--- What the exercise asks ---
Rewrite the listing from its first line through the line containing "tap(333, 94)", substituting "Canvas" for every occurrence of "Viewport" and keeping everything else unchanged.

══ Extracted records ══

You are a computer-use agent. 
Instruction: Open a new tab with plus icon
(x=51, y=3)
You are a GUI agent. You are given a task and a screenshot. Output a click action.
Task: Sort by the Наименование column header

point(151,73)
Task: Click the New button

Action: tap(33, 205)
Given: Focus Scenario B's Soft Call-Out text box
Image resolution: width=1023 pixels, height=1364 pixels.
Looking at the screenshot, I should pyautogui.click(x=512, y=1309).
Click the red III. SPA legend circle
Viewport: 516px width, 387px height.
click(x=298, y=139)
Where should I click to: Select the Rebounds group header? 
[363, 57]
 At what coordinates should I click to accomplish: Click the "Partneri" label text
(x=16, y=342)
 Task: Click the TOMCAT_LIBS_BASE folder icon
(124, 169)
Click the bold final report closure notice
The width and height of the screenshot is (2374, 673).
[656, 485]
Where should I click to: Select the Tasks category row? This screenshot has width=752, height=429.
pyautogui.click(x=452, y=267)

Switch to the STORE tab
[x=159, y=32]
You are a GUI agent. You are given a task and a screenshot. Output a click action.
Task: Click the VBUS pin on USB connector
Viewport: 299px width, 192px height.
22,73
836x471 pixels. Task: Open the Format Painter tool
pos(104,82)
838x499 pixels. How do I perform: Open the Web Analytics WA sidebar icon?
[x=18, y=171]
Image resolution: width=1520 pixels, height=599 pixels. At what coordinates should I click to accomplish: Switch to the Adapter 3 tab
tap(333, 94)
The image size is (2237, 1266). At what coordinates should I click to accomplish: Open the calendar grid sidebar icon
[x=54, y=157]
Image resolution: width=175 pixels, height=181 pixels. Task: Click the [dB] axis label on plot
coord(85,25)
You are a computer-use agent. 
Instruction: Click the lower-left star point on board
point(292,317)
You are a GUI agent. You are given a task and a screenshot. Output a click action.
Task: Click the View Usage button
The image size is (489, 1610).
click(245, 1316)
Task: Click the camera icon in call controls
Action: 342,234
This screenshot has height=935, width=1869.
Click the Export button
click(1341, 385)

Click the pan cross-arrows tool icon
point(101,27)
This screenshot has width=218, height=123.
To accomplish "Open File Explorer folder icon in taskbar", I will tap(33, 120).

═══

--- Answer ---
You are a computer-use agent. 
Instruction: Open a new tab with plus icon
(x=51, y=3)
You are a GUI agent. You are given a task and a screenshot. Output a click action.
Task: Sort by the Наименование column header

point(151,73)
Task: Click the New button

Action: tap(33, 205)
Given: Focus Scenario B's Soft Call-Out text box
Image resolution: width=1023 pixels, height=1364 pixels.
Looking at the screenshot, I should pyautogui.click(x=512, y=1309).
Click the red III. SPA legend circle
Canvas: 516px width, 387px height.
click(x=298, y=139)
Where should I click to: Select the Rebounds group header? 
[363, 57]
 At what coordinates should I click to accomplish: Click the "Partneri" label text
(x=16, y=342)
 Task: Click the TOMCAT_LIBS_BASE folder icon
(124, 169)
Click the bold final report closure notice
The width and height of the screenshot is (2374, 673).
[656, 485]
Where should I click to: Select the Tasks category row? This screenshot has width=752, height=429.
pyautogui.click(x=452, y=267)

Switch to the STORE tab
[x=159, y=32]
You are a GUI agent. You are given a task and a screenshot. Output a click action.
Task: Click the VBUS pin on USB connector
Canvas: 299px width, 192px height.
22,73
836x471 pixels. Task: Open the Format Painter tool
pos(104,82)
838x499 pixels. How do I perform: Open the Web Analytics WA sidebar icon?
[x=18, y=171]
Image resolution: width=1520 pixels, height=599 pixels. At what coordinates should I click to accomplish: Switch to the Adapter 3 tab
tap(333, 94)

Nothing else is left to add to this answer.